====== SOURCE DATA
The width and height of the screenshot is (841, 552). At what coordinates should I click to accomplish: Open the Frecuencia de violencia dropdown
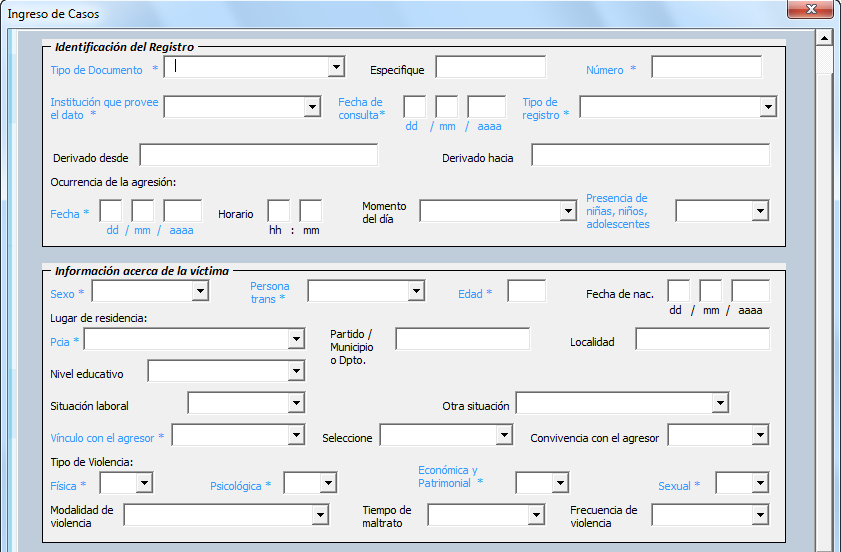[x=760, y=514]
============
====== SOURCE DATA
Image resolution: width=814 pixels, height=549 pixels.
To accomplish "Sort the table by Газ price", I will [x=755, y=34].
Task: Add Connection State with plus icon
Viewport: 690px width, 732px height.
============
### PROBLEM TO WORK ON
Could you restate word for word the lines above, from the one that contains "Task: Add Connection State with plus icon" through the one that contains "Viewport: 690px width, 732px height.", and no others?

### RESPONSE TO THIS TASK
Task: Add Connection State with plus icon
Viewport: 690px width, 732px height.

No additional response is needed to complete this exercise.